Credit Suisse will pay 238 million euros ($235 million) to settle a tax fraud and money laundering case in France.

The agreement, announced by a judge in the case on Monday (Oct. 24), involves no admission of guilt by the Swiss bank but allows it to move on from what has been an ongoing litigatory headache in a year that has seen a number of high-profile cases brought against Credit Suisse.

In this instance, French authorities have accused the bank of encouraging wealthy clients in France to set up bank accounts in Switzerland between 2005 and 2012, at a time when they were out of reach of French tax authorities.

As reported by the Financial Times, the judge in the case noted that Credit Suisse staff held client meetings “very discreetly, in hotels, in restaurants, and never in official buildings” and that part of the investigation focused on the way it signed on French clients with assets under management totaling 2 billion euros.

French prosecutors have previously settled a case against HSBC for similar conduct.
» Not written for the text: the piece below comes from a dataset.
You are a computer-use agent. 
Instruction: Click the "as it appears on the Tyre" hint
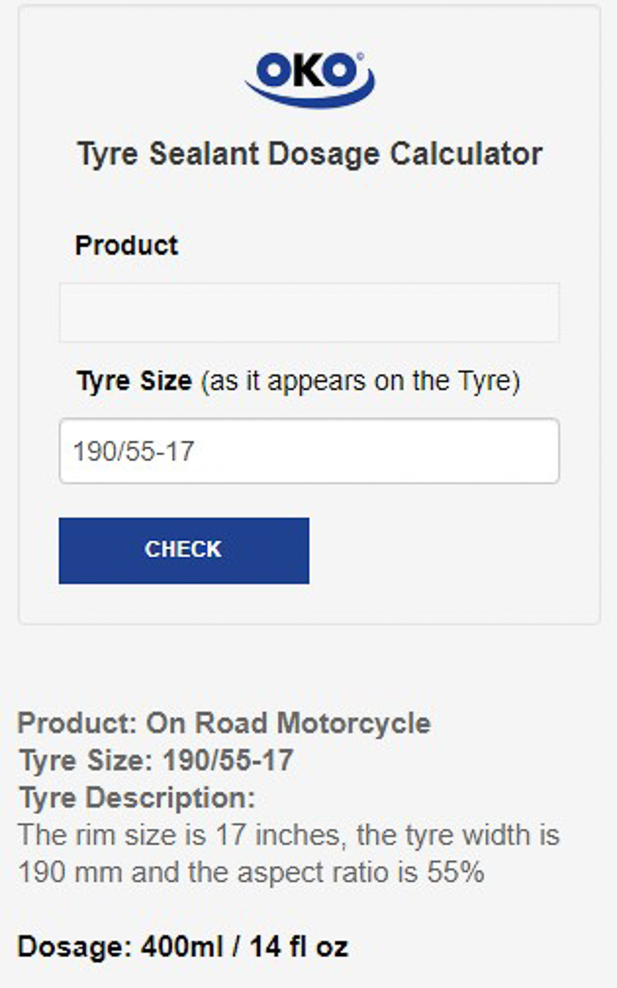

Another Swiss bank, UBS, is also under scrutiny for helping French customers avoid paying taxes.

The sanctions announced today are split between a penalty of 123 million euros ($121.4 million) and 115 euros ($113.5) in damages and interest payments due to the state.

The bank has previously settled a tax case in Italy and there is currently an investigation into allegations that it engaged in similar practices in the Netherlands.

In June, PYMNTS reported that the U.K. Financial Conduct Authority had put Credit Suisse on a watchlist of companies needing more supervision.

Read on: UK Regulator Puts Scandal-Plagued Credit Suisse Under the Microscope

After what has been an expensive year for the bank, which also agreed to pay $495 million to settle a case related to mortgage-linked investments in the United States last week, Credit Suisse’s new CEO Ulrich Körner is under pressure to revamp its tarnished reputation.

On Thursday (Oct. 27) Credit Suisse is expected to announce details of a major strategic overhaul intended to slim down its investment banking arm and help it recover from the scandals of the past.